Pandit ("Learned Brahman") Jawaharlal Nehru is a revolutionist, orator, humanitarian, philosopher, amateur swimmer. His book is 1) an extraordinary feat of intellectual gymnastics--most of it was written in torrid (112DEG) Indian prisons, where Author Nehru has spent about eight years for anti-British political activity; 2) a highly readable history of the world, with special emphasis on that part of it about which most Westerners know least--Asia.

The book, written in the form of letters to Nehru's young daughter, Indira, is sometimes sententious, sometimes ostentatiously simplified, occasionally inaccurate--because it was written in jails with no libraries and, says Nehru, because "during my brief period out of prison I have not had the time" to have a "competent historian" revise the manuscript. It is also strongly leftist.

Author Nehru has five heroes, and they tell more about Nehru's mind than he tells about them. What they tell is peculiarly relevant because Nehru is a great Asiatic contemporary, must be reckoned with in the future history of India. The heroes:

Ashoka (beloved of the gods) made India into a united nation in the 3rd Century B.C. He was "the only military monarch on record who abandoned warfare after victory." He also popularized Buddhist vegetarianism. After consolidating all India except the southernmost tip, Ashoka remorsefully swore off war, and ruled "for thirty-eight years, trying his utmost to promote peacefully the public good.
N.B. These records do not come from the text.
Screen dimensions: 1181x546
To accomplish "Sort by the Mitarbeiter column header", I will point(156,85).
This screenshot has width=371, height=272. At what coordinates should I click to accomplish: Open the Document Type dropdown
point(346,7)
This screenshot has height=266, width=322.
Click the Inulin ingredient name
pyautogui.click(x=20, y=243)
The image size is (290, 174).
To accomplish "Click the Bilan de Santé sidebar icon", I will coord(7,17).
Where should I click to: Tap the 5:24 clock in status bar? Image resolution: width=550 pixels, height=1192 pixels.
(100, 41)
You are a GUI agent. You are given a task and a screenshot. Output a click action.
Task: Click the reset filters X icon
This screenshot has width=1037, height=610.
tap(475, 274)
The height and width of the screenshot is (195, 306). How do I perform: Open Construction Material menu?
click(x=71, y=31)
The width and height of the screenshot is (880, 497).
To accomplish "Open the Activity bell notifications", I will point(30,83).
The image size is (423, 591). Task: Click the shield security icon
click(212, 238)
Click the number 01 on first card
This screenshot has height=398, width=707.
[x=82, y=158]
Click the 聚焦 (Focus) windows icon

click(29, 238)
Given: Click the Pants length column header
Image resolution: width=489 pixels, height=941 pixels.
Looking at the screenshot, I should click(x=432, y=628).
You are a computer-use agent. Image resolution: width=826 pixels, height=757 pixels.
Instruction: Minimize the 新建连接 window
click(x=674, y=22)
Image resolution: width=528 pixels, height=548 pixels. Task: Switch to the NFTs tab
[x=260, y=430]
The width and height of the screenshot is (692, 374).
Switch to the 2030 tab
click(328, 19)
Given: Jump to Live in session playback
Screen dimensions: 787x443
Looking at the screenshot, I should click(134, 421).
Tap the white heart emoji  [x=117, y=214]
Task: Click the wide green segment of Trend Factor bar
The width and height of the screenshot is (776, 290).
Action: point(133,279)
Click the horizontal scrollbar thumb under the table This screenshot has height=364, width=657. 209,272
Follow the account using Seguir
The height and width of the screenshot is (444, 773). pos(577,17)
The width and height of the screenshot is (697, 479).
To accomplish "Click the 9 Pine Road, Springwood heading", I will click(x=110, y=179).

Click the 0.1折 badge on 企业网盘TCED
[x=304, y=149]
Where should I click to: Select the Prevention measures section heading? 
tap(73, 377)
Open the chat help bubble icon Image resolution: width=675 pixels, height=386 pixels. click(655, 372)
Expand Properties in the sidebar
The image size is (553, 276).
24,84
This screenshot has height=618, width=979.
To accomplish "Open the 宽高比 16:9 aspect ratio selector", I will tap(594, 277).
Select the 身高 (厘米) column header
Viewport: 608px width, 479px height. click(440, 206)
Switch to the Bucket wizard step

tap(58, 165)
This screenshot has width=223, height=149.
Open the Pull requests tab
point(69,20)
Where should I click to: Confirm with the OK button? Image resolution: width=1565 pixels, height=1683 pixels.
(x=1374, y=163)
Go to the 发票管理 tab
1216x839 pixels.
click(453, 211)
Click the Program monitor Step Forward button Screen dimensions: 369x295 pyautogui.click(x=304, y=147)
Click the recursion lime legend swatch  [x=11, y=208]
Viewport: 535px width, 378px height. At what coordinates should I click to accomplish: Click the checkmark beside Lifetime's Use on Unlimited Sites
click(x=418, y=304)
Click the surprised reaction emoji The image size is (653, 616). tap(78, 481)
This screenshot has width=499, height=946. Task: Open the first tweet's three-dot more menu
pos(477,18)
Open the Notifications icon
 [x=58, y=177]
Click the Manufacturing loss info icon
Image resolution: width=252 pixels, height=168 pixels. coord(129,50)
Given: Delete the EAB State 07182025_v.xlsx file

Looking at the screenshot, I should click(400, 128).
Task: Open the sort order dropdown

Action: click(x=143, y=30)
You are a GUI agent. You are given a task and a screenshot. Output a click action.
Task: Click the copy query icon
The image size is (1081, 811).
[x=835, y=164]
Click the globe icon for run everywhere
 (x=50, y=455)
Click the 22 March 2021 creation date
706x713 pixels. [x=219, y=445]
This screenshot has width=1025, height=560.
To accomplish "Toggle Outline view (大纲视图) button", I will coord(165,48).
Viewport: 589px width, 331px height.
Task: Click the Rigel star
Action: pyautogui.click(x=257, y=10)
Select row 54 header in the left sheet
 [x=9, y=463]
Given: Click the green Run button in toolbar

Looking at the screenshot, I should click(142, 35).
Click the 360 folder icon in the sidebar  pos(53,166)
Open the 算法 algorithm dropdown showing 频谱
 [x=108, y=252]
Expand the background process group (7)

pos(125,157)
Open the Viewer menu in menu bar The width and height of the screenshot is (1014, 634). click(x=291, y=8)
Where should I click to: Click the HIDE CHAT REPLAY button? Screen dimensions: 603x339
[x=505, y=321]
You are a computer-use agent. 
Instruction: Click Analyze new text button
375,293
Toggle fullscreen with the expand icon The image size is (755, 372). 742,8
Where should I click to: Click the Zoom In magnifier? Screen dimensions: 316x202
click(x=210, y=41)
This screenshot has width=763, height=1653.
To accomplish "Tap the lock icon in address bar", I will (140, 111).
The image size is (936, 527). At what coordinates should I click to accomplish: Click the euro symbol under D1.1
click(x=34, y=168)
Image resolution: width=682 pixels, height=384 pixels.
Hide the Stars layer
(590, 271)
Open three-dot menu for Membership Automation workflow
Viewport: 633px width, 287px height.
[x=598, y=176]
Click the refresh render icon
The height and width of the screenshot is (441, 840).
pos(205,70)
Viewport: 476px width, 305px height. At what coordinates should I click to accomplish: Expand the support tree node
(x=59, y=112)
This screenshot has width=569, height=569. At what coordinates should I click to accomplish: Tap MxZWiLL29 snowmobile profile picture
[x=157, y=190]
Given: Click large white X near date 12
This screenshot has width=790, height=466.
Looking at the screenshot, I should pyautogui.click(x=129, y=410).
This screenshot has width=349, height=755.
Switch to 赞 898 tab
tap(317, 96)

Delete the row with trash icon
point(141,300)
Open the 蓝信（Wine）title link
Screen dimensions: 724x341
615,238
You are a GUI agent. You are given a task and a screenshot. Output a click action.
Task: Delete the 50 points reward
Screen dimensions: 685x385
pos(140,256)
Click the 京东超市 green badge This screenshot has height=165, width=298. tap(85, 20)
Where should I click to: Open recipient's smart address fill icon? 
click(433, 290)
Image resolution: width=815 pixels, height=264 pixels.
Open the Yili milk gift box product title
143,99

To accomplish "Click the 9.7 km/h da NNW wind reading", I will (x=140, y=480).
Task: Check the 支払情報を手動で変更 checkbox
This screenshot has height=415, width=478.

He was always ready for public business 'at all times and at all places, whether I am dining or in the ladies' apartments, in my bedroom or in my closet, in my carriage or in my palace gardens.' "

Shankaracharya, religious reformer and young genius of the 9th Century A.D., "traveled all over India ... as a conqueror of the mind and in argument."

Akbar, a contemporary of Shakespeare, ruled as a Moslem-invader emperor, was India's first Great Mogul. "He was very autocratic, and had uncontrolled power," which he used to consolidate the nation. "In a sense he might be considered to be the father of Indian nationalism." In addition, he had other remarkable traits --among them "his boundless curiosity and his search for truth. He seems to have been convinced that truth was no monopoly of any religion or sect, and he proclaimed that his avowed principle was one of universal toleration in religion."

Lenin. "A master mind and a genius in revolution," a "lump of ice covering a blazing fire within."

Gandhi is still one of Nehru's heroes, even though he has split with him on tactics and methods.

Like his heroes, Nehru is an intellectual far ahead of the mass of his people, and not quite like them. For though the emphasis in Glimpses of World History is Asiatic, Old Harrovian Nehru is himself an imperfect amalgam of East and West.

When in jail, Nehru finds that "spinning on the charka (spinning wheel) and weaving niwar" (cotton webbing) "are delightfully soothing." Yet on the death of his father he does not quote the Vedas, but Edgar Allan Poe: "Man doth not yield himself to the angels, nor even unto death utterly, save by the weakness of his feeble will."